---------- DATA FOR PROCESSING

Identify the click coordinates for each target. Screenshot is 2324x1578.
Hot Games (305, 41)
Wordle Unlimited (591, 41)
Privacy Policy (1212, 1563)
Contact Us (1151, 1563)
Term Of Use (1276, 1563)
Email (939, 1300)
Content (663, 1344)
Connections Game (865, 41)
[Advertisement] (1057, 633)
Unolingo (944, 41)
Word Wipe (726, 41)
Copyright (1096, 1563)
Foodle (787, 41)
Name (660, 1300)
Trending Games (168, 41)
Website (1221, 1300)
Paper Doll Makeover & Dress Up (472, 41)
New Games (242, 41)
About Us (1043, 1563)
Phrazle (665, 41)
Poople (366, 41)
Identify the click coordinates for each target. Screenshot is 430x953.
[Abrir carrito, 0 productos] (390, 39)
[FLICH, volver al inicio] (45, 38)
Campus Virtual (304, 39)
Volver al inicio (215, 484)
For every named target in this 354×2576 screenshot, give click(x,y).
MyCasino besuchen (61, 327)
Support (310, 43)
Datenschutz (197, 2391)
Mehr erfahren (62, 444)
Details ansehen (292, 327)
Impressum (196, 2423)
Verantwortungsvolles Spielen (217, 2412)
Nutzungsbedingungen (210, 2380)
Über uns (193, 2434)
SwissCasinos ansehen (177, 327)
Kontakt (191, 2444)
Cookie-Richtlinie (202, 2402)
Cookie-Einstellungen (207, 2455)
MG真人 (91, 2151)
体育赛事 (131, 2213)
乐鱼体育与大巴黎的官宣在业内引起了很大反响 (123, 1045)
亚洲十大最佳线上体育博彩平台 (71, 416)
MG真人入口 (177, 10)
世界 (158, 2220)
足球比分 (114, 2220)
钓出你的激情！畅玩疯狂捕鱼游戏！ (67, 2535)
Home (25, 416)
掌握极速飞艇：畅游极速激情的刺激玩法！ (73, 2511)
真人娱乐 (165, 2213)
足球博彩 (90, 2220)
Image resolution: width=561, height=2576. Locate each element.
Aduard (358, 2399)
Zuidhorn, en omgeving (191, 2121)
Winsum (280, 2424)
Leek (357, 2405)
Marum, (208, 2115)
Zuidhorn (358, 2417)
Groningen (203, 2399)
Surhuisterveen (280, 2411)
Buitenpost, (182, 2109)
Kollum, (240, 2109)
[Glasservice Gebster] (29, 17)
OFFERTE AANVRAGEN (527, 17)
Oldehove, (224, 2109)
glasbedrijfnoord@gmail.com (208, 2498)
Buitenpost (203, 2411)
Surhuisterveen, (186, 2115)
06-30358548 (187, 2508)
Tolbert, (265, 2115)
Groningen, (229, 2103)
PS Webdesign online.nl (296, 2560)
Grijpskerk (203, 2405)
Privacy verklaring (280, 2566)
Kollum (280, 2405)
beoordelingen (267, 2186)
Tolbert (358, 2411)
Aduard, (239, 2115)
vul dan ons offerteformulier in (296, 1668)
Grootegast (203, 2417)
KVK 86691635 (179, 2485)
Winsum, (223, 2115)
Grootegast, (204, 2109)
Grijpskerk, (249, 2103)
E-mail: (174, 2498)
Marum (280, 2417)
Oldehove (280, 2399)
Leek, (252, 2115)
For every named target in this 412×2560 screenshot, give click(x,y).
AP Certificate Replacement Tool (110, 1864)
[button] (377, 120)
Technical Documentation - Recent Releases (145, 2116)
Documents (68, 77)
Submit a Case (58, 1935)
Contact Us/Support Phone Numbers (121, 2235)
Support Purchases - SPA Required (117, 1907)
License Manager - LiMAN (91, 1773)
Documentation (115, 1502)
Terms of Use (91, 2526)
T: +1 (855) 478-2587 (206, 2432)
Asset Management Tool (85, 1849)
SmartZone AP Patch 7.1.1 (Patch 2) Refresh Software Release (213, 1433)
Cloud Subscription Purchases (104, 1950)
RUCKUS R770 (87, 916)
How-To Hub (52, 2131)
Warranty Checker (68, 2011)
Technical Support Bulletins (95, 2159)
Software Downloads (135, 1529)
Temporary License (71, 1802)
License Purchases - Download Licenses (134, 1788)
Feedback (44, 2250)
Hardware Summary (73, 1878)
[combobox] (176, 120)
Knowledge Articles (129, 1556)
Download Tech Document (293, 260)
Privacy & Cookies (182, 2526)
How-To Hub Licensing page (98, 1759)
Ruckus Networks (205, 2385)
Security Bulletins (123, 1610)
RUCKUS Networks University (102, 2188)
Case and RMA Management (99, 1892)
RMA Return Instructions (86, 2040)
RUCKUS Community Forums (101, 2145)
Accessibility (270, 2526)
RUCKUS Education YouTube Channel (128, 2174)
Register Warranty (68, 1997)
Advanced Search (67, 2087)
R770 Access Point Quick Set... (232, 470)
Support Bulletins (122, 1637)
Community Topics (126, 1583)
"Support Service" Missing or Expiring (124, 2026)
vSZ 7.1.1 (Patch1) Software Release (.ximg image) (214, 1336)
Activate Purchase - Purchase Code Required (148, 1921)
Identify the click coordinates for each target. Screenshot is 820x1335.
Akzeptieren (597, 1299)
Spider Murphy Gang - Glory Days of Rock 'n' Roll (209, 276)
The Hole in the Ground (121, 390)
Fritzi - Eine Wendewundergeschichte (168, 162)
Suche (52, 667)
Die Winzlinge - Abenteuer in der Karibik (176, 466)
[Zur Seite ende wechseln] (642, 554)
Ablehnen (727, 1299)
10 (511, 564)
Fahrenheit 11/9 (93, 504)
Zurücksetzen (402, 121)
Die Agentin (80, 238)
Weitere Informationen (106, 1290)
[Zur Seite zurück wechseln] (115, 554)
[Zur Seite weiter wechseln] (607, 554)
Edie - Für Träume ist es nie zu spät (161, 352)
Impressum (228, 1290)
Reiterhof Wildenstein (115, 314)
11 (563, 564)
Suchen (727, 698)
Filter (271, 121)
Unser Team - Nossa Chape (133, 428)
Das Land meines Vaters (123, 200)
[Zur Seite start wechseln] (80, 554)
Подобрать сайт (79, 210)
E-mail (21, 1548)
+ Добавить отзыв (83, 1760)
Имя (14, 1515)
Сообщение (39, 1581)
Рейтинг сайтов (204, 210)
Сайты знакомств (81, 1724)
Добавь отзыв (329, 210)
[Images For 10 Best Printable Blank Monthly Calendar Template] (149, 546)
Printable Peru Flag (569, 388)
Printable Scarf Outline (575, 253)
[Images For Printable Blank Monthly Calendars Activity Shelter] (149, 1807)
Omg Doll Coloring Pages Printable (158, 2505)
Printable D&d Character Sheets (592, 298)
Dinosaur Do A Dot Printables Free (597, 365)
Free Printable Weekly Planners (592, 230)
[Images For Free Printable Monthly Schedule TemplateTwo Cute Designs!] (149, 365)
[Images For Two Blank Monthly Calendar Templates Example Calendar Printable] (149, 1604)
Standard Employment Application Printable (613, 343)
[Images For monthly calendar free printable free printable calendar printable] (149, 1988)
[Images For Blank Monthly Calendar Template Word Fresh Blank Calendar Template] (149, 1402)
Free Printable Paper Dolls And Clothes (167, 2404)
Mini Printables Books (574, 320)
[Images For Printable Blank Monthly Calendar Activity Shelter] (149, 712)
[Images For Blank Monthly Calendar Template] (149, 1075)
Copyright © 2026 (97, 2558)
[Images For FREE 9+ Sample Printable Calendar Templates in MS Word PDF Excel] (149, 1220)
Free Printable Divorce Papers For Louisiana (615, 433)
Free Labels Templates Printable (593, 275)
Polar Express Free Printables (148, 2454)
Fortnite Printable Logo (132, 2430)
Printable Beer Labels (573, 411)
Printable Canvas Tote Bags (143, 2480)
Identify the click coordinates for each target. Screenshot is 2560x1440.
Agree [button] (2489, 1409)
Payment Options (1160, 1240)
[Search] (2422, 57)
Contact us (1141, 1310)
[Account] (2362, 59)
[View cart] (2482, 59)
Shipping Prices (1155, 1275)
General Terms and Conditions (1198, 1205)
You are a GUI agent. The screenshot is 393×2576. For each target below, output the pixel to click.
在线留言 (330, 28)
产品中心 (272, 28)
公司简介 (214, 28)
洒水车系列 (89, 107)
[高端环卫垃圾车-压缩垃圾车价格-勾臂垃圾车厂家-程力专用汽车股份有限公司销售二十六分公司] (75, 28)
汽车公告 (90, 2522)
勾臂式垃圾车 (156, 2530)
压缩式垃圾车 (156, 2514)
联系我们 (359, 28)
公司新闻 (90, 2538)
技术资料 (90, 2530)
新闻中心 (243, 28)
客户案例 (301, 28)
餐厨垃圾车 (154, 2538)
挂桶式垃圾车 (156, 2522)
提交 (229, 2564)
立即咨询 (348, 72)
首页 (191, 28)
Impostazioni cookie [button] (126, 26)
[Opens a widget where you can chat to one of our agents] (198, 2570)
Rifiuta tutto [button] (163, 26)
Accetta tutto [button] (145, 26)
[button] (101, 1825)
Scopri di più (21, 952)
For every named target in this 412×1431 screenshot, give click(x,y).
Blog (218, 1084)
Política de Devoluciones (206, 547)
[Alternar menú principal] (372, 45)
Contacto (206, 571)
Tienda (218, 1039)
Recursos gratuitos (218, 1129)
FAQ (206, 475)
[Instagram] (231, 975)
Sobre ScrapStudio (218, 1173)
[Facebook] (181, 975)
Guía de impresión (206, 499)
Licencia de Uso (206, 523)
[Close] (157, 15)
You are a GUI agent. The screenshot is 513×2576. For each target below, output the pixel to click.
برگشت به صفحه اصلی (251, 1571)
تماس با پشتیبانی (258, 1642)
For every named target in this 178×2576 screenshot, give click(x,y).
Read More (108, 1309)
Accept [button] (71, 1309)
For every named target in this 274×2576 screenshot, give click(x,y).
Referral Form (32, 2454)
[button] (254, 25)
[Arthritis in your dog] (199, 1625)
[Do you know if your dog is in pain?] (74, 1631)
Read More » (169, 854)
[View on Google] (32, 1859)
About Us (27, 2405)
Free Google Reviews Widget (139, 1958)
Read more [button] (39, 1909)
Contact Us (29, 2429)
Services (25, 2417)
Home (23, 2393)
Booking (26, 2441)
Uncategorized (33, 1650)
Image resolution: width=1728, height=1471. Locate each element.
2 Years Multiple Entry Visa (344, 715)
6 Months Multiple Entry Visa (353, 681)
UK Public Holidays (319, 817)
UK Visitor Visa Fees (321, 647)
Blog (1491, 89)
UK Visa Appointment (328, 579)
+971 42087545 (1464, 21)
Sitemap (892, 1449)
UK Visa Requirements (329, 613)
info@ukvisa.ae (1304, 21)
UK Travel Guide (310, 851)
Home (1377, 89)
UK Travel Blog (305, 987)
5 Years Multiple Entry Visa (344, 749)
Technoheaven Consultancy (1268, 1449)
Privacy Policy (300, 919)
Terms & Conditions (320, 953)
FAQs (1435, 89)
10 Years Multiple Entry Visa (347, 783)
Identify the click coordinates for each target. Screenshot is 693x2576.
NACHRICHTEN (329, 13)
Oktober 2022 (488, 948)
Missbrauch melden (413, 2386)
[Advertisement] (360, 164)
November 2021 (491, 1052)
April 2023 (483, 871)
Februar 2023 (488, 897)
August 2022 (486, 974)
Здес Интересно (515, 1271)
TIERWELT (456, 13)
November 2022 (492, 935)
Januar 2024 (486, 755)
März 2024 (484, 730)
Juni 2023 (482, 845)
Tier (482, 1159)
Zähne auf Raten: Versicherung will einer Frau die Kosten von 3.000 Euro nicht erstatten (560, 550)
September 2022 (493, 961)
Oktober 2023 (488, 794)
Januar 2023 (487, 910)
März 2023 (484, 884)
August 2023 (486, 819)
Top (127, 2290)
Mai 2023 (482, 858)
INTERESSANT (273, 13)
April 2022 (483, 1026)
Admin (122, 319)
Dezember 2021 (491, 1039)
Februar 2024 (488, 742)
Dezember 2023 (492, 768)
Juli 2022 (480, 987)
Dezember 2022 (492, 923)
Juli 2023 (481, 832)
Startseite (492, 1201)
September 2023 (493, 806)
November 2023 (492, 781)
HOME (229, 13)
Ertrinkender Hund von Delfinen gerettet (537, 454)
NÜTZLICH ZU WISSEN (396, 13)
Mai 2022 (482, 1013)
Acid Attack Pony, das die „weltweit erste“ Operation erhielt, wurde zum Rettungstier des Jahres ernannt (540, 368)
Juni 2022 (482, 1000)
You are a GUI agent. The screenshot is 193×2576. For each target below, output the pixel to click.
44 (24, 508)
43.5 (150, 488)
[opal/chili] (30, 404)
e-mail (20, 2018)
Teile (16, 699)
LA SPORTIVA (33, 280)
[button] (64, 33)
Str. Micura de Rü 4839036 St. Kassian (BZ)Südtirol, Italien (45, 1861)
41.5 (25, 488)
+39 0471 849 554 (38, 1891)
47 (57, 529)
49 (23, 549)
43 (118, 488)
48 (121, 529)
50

--------------------

- _WORK TO COMPLETE_:
From the entries above, extract only the lines running from the one containing "Technical Documentation - Recent" through the one containing "Expiring (124, 2026)", inclusive.

- _OUTPUT OF THE TASK_:
Technical Documentation - Recent Releases (145, 2116)
Documents (68, 77)
Submit a Case (58, 1935)
Contact Us/Support Phone Numbers (121, 2235)
Support Purchases - SPA Required (117, 1907)
License Manager - LiMAN (91, 1773)
Documentation (115, 1502)
Terms of Use (91, 2526)
T: +1 (855) 478-2587 (206, 2432)
Asset Management Tool (85, 1849)
SmartZone AP Patch 7.1.1 (Patch 2) Refresh Software Release (213, 1433)
Cloud Subscription Purchases (104, 1950)
RUCKUS R770 (87, 916)
How-To Hub (52, 2131)
Warranty Checker (68, 2011)
Technical Support Bulletins (95, 2159)
Software Downloads (135, 1529)
Temporary License (71, 1802)
License Purchases - Download Licenses (134, 1788)
Feedback (44, 2250)
Hardware Summary (73, 1878)
[combobox] (176, 120)
Knowledge Articles (129, 1556)
Download Tech Document (293, 260)
Privacy & Cookies (182, 2526)
How-To Hub Licensing page (98, 1759)
Ruckus Networks (205, 2385)
Security Bulletins (123, 1610)
RUCKUS Networks University (102, 2188)
Case and RMA Management (99, 1892)
RMA Return Instructions (86, 2040)
RUCKUS Community Forums (101, 2145)
Accessibility (270, 2526)
RUCKUS Education YouTube Channel (128, 2174)
Register Warranty (68, 1997)
Advanced Search (67, 2087)
R770 Access Point Quick Set... (232, 470)
Support Bulletins (122, 1637)
Community Topics (126, 1583)
"Support Service" Missing or Expiring (124, 2026)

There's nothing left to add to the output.